Selanjutnya dikisahkan Raja Trisanku dari dinasti Surya, leluhur Sri Rama tidak ingin mati berpisah dari raganya, dan ingin ke surga bersama raganya. Dia meminta Resi Wasishta mengabulkan permohonannya, tetapi dia ditolak. Ketika sang raja mohon kepada para putra Wasishta, mereka bahkan mengutuknya menjadi seorang chandala dan tak ada seorang pun yang mengenalinya, sehingga dia pergi mengembara dan tidak kembali ke istana.
Dalam pengembaraannya, sang chandala bertemu dengan Resi Kausika yang sedang bertapa. Kausika mengenali bahwa sang chandala adalah Raja Trisanku. Raja Trisanku berkata, “Sewaktu menjadi raja, aku selalu berbuat baik dan tak pernah menyimpang dharma, tetapi putra Wasihta telah mengutukku, mohon pertolongan Resi.”
Resi Kausika membantu Raja Trisanku, bahkan mengusahakan Raja Trisanku dapat naik ke surga bersama tubuhnya. Ketika Raja Trisanku ke surga dan dan ditolak Indra, Resi Kausika membuatkan surga khusus bagi Trisanku, dan para dewa terpaksa menyetujuinya takut kepada kesaktian Resi Kausika.
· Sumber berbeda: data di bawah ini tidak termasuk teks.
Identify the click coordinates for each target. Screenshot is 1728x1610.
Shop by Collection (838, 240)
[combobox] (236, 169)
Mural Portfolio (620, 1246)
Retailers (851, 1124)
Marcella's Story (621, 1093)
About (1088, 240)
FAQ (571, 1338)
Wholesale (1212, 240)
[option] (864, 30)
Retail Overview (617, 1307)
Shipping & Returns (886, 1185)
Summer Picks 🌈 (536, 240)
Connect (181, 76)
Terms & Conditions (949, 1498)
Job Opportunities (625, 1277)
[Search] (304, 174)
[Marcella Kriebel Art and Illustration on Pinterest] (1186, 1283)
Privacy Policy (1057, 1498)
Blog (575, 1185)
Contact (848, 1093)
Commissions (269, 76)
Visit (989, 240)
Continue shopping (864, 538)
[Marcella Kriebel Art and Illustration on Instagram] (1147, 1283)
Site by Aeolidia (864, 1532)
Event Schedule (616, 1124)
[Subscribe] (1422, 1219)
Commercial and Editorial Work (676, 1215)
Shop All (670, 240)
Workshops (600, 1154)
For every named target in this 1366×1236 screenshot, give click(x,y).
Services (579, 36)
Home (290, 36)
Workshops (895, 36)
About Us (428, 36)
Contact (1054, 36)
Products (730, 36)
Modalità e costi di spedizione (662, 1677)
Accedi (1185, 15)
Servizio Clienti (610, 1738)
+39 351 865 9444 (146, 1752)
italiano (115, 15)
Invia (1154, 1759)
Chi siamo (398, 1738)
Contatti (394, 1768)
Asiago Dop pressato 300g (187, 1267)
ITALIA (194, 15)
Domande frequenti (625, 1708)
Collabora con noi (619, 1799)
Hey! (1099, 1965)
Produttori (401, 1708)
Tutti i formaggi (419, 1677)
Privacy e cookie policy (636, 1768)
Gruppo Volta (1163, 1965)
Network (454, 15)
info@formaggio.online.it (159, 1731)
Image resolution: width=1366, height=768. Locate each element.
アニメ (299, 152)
Pada suatu saat Resi Kausika terketuk oleh pengorbanan Resi Ajigarta yang merelakan putranya menjadi persembahan Waruna agar cucu Raja Trisanku yang menjadi putra mahkota selamat. Resi Kausika memanggil seratus putranya agar ada salah satu yang sanggup berkorban menggantikan putra Resi Ajigarta. Separuh putranya menolak dan beralasan mengapa putra seorang raja menggantikan putra resi sebagai korban persembahan. Kemudian kelimapuluh putranya dikutuk menjadi pengikut suku liar pemakan anjing Nisada selama 1000 tahun.
Demikian juga kala Kausika sedang mengadakan upacara persembahan agar Trisanku bisa naik ke surga, para putra Wasishta melecehkannya, “Bagaimana bisa bekas raja dapat menaikkan seorang chandala ke surga.” Para putra Wasishta pun dikutuk  menjadi pengikut suku liar Nisada selama 1000 tahun. Kutukan tersebut dapat dimaknai, seorang brahmana yang membuat seorang raja menjadi chandala, dan menyepelekan tapa seorang ksatriya, maka dia pun harus merasakan bagaimana penderitaan seorang  akibat perbuatannya dan bagaimana rasanya disepelekan masyarakat.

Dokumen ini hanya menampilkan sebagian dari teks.